>> begin SUPPLIED PASSAGE
Once this finally dawns on you, it truly becomes easy to understand. Your best lines were developed in response to game flow that existed THEN but is not likely to be present NOW. In the past, you were to trying to play GREAT, not just ADEQUATE. However, in all likelihood, the lines that you are using formulaicly at this point are probably rarely awful, but they also going to rarely be great as well. And great play is what creates good win rates and solid monthly incomes. Making the occasional horrific play that you would not normally make is not necessarily something to be avoided at all costs, but rather shows that you still have blood pumping through your veins. The only types of plays that should be cut completely from your game are those odds defying blundering all-in calls on the turn.

By emulating your past success, you are settling for mediocrity and being just plain lazy. The bottom line is very simple- you must strive to get a little bit better every day. That is how you got to where you are right now. This is the very minimal requirement, even if you plan on only keeping your current win rate. As they say "if you aren't slowly getting better, you are slowly getting worse."

9 comments:

Larken said...

Great post as always, keep 'em coming!

koderman said...

Amen...

Seriously, I been following your blog for a while now, just lurking. But this is a great piece of advice, and very well put.
>> end SUPPLIED PASSAGE
>> begin MATERIAL SHOWN
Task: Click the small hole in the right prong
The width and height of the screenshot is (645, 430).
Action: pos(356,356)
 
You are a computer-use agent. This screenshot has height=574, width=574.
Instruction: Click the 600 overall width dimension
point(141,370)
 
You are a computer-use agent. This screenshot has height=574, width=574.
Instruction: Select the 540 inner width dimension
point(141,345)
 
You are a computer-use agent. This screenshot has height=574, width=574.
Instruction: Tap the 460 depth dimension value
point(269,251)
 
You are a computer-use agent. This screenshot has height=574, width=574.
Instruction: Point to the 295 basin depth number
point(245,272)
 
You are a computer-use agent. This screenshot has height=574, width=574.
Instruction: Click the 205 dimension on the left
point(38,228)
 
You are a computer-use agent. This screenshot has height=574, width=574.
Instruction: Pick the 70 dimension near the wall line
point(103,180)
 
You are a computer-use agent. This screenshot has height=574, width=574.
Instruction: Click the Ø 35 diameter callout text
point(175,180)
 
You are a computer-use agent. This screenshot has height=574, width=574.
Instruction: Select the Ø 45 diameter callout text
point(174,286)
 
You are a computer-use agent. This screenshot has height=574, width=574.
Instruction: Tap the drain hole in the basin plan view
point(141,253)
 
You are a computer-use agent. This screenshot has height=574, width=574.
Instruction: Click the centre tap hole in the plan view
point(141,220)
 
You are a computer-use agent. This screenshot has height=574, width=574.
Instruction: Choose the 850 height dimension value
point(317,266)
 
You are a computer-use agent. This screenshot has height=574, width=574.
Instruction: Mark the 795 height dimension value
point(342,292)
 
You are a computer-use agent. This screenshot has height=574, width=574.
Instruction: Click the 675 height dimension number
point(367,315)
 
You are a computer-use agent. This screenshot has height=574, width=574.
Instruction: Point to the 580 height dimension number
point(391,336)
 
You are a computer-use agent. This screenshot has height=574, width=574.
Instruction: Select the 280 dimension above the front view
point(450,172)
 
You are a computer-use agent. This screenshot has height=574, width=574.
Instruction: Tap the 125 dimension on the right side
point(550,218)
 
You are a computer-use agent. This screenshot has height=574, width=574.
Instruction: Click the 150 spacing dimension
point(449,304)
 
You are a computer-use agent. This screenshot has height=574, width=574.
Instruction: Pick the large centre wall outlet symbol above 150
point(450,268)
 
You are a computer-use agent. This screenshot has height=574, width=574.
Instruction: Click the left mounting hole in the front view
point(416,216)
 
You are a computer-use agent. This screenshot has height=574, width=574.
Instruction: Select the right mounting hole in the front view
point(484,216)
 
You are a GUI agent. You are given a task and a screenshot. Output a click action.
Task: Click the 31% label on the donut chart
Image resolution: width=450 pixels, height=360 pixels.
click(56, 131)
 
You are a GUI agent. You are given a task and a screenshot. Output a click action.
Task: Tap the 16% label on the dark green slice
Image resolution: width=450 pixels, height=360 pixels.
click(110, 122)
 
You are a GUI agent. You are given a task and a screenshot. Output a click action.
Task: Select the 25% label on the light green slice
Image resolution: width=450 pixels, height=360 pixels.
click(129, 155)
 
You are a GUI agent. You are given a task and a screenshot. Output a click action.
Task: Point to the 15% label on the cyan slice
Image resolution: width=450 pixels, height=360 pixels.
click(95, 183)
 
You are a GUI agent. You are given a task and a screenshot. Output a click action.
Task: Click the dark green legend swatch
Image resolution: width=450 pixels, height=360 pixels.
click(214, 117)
>> end MATERIAL SHOWN
According to the poker post, what are the only plays that should be cut completely from your game? The records have nothing to do with the text.

# [RESPONSE BELOW]
Odds-defying, blundering all-in calls on the turn.